Praise for The Rattling Window, winner of the McGovern Prize:
The poems in The Rattling Window reveal an imagination caught up in the wondrous ordinariness of simply being, knowing how complicated in fact such simplicity is. Staples manages this magic by the quality of her attention, the articulate, luminous sympathy she brings to whatever her eye takes in. Whether it is a seashore, a field in winter, the “whiplong honeycomb casing of a snake,” or the astonishing, unforgettable thereness of a horse, it’s all illuminated by this poet’s “bright lines of light.” She speaks of “unearthly singing, just the wind in the ear of a whelk.” Of such singing–bringing the ordinary and the amazing into illuminating alignment–are these poems made. Eamon Grennan
Praise for Never a Note Forfeit:
There is an elegance of rhythm, astute observation of the natural world, a grace of metaphor in which landscape is transformed into emotional geography.
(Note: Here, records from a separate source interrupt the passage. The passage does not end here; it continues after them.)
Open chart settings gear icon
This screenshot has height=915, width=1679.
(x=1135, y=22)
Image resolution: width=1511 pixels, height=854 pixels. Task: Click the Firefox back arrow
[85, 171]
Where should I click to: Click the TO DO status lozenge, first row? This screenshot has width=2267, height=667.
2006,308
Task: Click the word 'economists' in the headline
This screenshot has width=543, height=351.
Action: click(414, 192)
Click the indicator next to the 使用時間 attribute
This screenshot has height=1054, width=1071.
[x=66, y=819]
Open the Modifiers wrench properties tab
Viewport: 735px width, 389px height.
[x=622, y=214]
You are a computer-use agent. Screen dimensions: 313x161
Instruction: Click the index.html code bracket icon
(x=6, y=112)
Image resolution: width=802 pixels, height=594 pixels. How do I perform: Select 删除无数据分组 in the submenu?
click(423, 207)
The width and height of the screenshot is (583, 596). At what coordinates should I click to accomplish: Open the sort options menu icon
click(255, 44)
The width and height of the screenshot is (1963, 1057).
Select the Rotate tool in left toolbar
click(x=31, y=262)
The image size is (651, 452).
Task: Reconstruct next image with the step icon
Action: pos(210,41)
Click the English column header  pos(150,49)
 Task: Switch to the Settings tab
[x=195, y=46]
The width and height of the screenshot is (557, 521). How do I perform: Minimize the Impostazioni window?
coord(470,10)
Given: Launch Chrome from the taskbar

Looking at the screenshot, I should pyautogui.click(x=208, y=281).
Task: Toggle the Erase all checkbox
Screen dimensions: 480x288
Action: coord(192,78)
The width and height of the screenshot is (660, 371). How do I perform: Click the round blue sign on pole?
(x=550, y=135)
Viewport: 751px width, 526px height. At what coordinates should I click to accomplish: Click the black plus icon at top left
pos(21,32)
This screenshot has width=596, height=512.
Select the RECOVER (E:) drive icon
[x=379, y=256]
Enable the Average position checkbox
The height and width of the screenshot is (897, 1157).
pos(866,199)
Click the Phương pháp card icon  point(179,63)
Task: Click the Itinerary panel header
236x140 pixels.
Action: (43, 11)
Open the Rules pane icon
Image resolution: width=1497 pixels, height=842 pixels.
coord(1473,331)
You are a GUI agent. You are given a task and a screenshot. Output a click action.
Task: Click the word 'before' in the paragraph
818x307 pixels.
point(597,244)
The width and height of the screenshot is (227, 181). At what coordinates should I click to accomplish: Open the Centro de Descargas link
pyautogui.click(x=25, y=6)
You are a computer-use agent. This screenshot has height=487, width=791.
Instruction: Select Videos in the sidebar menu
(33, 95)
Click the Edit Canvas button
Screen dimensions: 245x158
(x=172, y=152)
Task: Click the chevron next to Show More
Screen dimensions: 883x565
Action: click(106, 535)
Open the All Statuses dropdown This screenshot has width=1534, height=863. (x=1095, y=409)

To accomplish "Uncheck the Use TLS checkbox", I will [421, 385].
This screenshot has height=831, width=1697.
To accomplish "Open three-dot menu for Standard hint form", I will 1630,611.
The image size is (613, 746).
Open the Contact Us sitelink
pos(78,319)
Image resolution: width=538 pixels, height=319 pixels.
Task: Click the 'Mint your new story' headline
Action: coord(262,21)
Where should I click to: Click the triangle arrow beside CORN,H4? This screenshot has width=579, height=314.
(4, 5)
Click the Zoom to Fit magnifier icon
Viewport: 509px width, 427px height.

The speaker’s concerns are both real and directed away from the self into a relationship with an “other.” The narrative is never overbearing, but rather allowed to emerge and recede through the series. While a loved one’s life is at stake, that emotional drama is played out in tension with the beauty and ephemeral nature of landscape and in such a manner that embrace and connection are the ultimate concerns. Betsy Sholl
About Catherine Staples
Catherine Staples grew up in Dover, MA, and still spends part of each summer on Cape Cod. She is the author of two collections: The Rattling Window and Never a Note Forfeit. Her poems and reviews have appeared in Poetry, Kenyon Review, Prairie Schooner, The Southern Review, The Massachusetts Review, 32poems, The Gettysburg Review, The Yale Review, and others. Honors include a Dakin Fellowship from Sewanee Writer’s Conference, the New England Poetry Club’s Daniel Varjouan Award, and Southern Poetry Review’s Guy Owen Prize. Staples teaches in the Honors and English programs at Villanova University and lives in Devon, Pennsylvania.